Top executives now oversee most artificial intelligence projects, underscoring the importance C-suite managers place on A.I. for their companies.
In a survey of companies released Tuesday about the state of A.I. in business, 71% of respondents said that their company’s A.I. projects were “owned” by C-level executives, which include the likes of CEOs, chief financial officers, and chief technology officers. It’s a big jump from last year’s survey, conducted by the data training and annotation firm Appen, that found that the C-suite oversaw 39% of A.I. projects.
Appen CTO Wilson Pang told Fortune that the findings, based on responses from nearly 370 companies, highlight a “pretty significant change” for businesses that are pursuing machine-learning projects for tasks like forecasting sales and developing more powerful products.
Pang said that top-level executives are increasingly spearheading A.I. projects because these undertakings are so encompassing, involving numerous corporate departments like finance and data analysis to work together.
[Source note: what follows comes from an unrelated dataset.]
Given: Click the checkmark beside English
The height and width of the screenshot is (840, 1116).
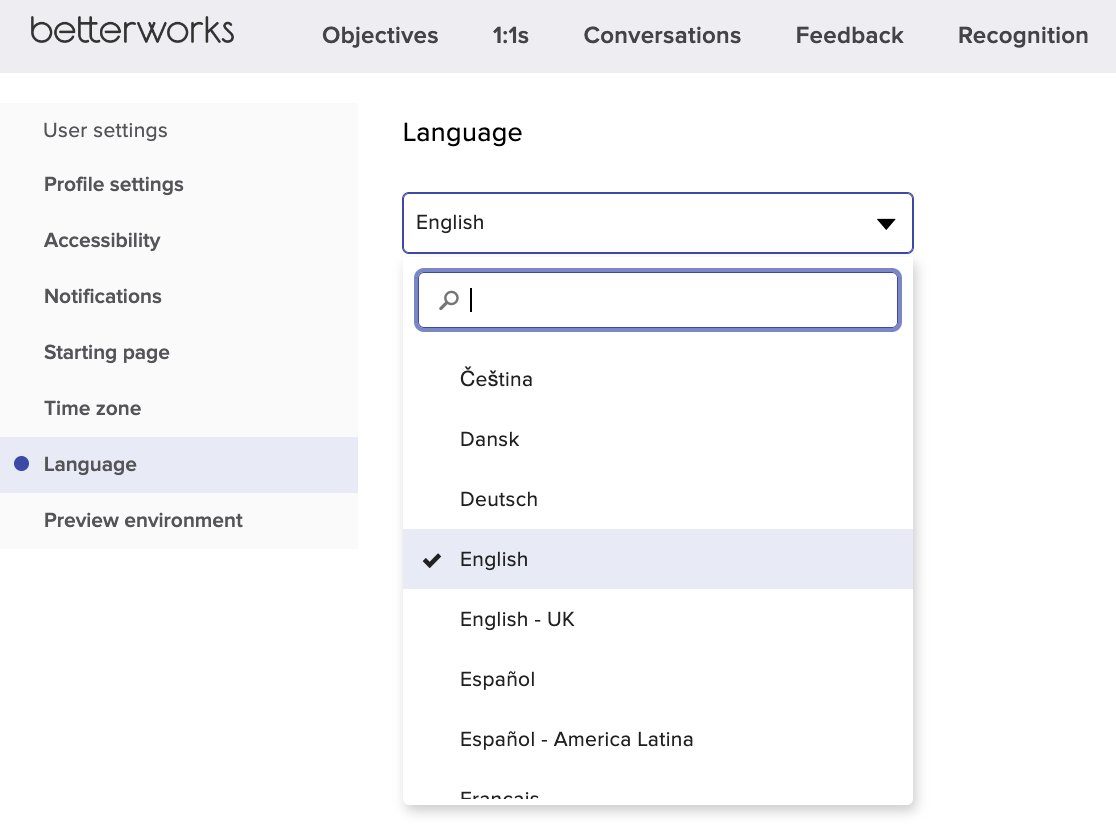Looking at the screenshot, I should (431, 559).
It’s typically the C-suite leaders who have the clout and resources to create the so-called “cross-functional teams” that can “map the business problems to an A.I. project,” Pang said.
Dell Technologies CTO John Roese, who was not involved with the Appen survey, told Fortune that, anecdotally over the past year-and-a-half, he’s noticed that more C-level executives are leading corporate A.I. projects instead of lower-level management or lone IT departments. As machine learning has becoming more prominent at businesses, Roese has also seen that executives are becoming increasingly familiar with A.I. jargon and obscure A.I. lingo.
Roese credits the Google-created TensorFlow software, used in deep learning projects, as helping popularize A.I. to the executive world. While TensorFlow was once perceived as “mad science,” it’s “no longer some weird thing,” Roese said.
But just because corporate executives know what the words “natural-language processing” refers to (it means computers that understand language, in case you were wondering), that doesn’t mean they know how A.I. systems actually work or how they fail.
Appen’s survey, for instance, also revealed that executives and technologists differ in what they consider to be the biggest bottlenecks to their A.I. projects. Although technologists and executives both agree that lack of talent is the top hurdle, the survey showed that technologists are more likely to perceive low-quality data and poor information management techniques as hurting A.I. projects.
Technologists, it appears, are more familiar with the adage, “garbage in, garbage out,” referring to the notion that good analysis requires good data. Pang said that many corporate executives believe that once they train their machine learning models, “they think it’s done.”
“In reality, most A.I. models are never done,” Pang said. “Data is never enough there.”